§ Selected excerpt
We Need To Change The Verb: Adolescents Want To Be Engaged Not Managed

Whenever I am at a family reunion, social gathering with friends, church picnic, or any other event with individuals who are not educators I inevitably get the sympathetic tones, the poor yous, and the how do you do its? Easy! There are so many benefits to working with youth. Keeps me young. I get to see the brand new styles first hand. I get to hear the new slang as it emerges. I get tutorials on the newest social media. I get to hear the fresh, unedited ideas for creating promising futures in our world. Unfortunately, some adults, sometimes unintentionally, take on the approach that adolescents need to be disciplined, managed, or otherwise shaped. The expectation that a room full of well-mannered compliant students equates effective education or engaged pupils is faulty thinking on many levels. Certainly, we can all agree that we don’t want our students in poorly managed classrooms where off task behavior, disrespect, and spitballs abound. When we try to manage our students; however, we often find ourselves spending too much time focusing on negative behaviors, nuisance devices, and noncompliance, and too little time on the learning we want all students to acquire in their time with us.

So what do we do? Let’s change the verb. Instead of managing our students, let’s focus on engaging them. Merriam Webster’s dictionary defines the verb manage with phrases such as “to handle or direct,” “to make compliant,” “to alter for a purpose.” Our youth naturally will resist being handled, controlled, or altered. Imagine the energy in our classrooms if we instead looked to the synonyms of engage which include: absorb, engross, fascinate, grip, immerse, interest, intrigue, and involve. The recent proliferation of adolescent motivation and engagement research gives us practical advice on how to create engaging environments where learning is central every day. The work of Dweck (2006); Guthrie (2008); Pink (2009) and others, provide us with sound principles for creating an environment where students feel safe and free to academically stretch themselves.

§ Data entries
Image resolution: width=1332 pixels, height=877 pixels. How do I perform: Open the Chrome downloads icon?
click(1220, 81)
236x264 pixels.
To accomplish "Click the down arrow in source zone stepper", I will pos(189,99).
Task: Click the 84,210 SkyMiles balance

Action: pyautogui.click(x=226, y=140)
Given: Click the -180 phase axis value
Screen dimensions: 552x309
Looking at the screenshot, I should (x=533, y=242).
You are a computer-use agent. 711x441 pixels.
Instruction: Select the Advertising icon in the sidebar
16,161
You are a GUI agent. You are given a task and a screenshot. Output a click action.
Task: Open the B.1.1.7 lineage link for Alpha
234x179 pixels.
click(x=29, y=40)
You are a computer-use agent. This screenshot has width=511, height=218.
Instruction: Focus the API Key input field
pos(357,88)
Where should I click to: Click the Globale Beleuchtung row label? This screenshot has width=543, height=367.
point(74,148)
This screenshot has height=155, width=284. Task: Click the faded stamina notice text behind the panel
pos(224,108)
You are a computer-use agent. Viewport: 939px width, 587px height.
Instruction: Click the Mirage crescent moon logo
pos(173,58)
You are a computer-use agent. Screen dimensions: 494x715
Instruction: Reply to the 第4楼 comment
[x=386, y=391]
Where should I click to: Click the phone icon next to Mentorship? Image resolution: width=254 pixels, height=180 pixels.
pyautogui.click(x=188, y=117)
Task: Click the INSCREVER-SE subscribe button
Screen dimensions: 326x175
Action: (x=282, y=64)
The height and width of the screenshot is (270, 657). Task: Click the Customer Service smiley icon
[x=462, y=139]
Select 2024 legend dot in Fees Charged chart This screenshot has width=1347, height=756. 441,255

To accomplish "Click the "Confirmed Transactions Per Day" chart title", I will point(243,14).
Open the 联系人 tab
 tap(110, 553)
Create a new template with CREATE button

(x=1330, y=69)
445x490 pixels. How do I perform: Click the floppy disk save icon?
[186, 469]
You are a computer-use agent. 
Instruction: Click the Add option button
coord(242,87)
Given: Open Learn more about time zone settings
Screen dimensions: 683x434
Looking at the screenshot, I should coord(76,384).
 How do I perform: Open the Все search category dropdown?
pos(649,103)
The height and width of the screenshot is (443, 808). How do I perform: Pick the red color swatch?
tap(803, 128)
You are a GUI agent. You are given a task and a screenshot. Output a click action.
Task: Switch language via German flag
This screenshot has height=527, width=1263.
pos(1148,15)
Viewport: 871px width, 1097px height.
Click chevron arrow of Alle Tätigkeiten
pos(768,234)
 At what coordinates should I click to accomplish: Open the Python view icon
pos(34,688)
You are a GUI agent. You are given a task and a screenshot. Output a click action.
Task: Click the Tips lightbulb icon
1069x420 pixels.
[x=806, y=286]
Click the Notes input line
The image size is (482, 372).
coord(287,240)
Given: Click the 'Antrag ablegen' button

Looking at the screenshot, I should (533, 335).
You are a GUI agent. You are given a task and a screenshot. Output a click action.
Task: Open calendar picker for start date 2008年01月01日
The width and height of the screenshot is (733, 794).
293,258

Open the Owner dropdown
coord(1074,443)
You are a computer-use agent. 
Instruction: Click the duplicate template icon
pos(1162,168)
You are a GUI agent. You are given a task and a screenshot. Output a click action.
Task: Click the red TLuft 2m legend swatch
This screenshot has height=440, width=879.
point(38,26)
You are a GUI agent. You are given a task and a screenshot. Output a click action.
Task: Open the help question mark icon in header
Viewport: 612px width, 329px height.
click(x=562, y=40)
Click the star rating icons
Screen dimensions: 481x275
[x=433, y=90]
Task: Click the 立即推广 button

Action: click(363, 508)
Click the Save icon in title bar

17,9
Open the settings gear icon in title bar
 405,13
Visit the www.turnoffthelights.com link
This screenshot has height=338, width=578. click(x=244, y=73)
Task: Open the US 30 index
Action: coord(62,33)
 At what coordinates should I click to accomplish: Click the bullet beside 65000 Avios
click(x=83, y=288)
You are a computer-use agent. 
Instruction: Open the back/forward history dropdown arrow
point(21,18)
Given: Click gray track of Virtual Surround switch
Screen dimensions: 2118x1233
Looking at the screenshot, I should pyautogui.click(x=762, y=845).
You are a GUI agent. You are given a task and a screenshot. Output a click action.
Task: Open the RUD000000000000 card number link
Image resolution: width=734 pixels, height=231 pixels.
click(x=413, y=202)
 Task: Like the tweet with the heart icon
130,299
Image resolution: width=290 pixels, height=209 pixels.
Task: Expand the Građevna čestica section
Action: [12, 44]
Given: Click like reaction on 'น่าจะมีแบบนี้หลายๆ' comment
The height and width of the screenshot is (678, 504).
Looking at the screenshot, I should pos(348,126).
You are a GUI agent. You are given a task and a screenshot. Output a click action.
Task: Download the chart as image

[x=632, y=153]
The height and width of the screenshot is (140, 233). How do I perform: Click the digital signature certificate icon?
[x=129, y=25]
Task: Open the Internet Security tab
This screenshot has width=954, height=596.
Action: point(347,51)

§ What to do
1 > Copy the records verbatim, starting at the line that contains "Open the settings gear icon in title bar" and ending with the last line of the records.
2 > Write the next part of the essay about engaging adolescents instead of managing them, picking up after its final sentence.

§ Answers provided
1 >
Open the settings gear icon in title bar
 405,13
Visit the www.turnoffthelights.com link
This screenshot has height=338, width=578. click(x=244, y=73)
Task: Open the US 30 index
Action: coord(62,33)
 At what coordinates should I click to accomplish: Click the bullet beside 65000 Avios
click(x=83, y=288)
You are a computer-use agent. 
Instruction: Open the back/forward history dropdown arrow
point(21,18)
Given: Click gray track of Virtual Surround switch
Screen dimensions: 2118x1233
Looking at the screenshot, I should pyautogui.click(x=762, y=845).
You are a GUI agent. You are given a task and a screenshot. Output a click action.
Task: Open the RUD000000000000 card number link
Image resolution: width=734 pixels, height=231 pixels.
click(x=413, y=202)
 Task: Like the tweet with the heart icon
130,299
Image resolution: width=290 pixels, height=209 pixels.
Task: Expand the Građevna čestica section
Action: [12, 44]
Given: Click like reaction on 'น่าจะมีแบบนี้หลายๆ' comment
The height and width of the screenshot is (678, 504).
Looking at the screenshot, I should pos(348,126).
You are a GUI agent. You are given a task and a screenshot. Output a click action.
Task: Download the chart as image

[x=632, y=153]
The height and width of the screenshot is (140, 233). How do I perform: Click the digital signature certificate icon?
[x=129, y=25]
Task: Open the Internet Security tab
This screenshot has width=954, height=596.
Action: point(347,51)

2 >
Principle #1 Once they get it, you’ve got ‘em

In Engaging Adolescents in Reading, Guthrie (2008) clearly illustrates that the goals students and instructors set related to reading have to foster intrinsic motivation. Students need to read for meaning and when they do, they comprehend and are engaged. Conversely, if we coerce students into reading through quizzes, study guides, or teacher directed whole class discussion, students will read only for the score, the answer, or the hopes of giving an answer that pleases their instructor. Pink (2009) argues further that this environment based on external measures and instructor created goals can lead to unethical behaviors including cheating, skimming and scanning (as a short cut, not as an efficient review strategy), or outright defiance and disengagement.

We can increase motivation for our students by centering text instruction on metacognition. When students consciously think about their thinking and reflect as they read, they become acutely aware of their strengths and areas where thoughts are getting them off task or confusing the comprehension. Teaching students to annotate text (write their thinking in the margin or on a post it note) and then reflect on which thoughts lead to deeper reading and comprehension, students can negotiate the metacognition skills they should strengthen. It also gives them flexibility to use visualizing when painting a picture in their mind will clarify confusion, or to question the author when reading an editorial. Students begin to recognize that making their own predictions and hypotheses while they read scientific texts and adjusting those predictions as they go truly does give them an insight into the discipline of science—making, testing, and adjusting hypotheses.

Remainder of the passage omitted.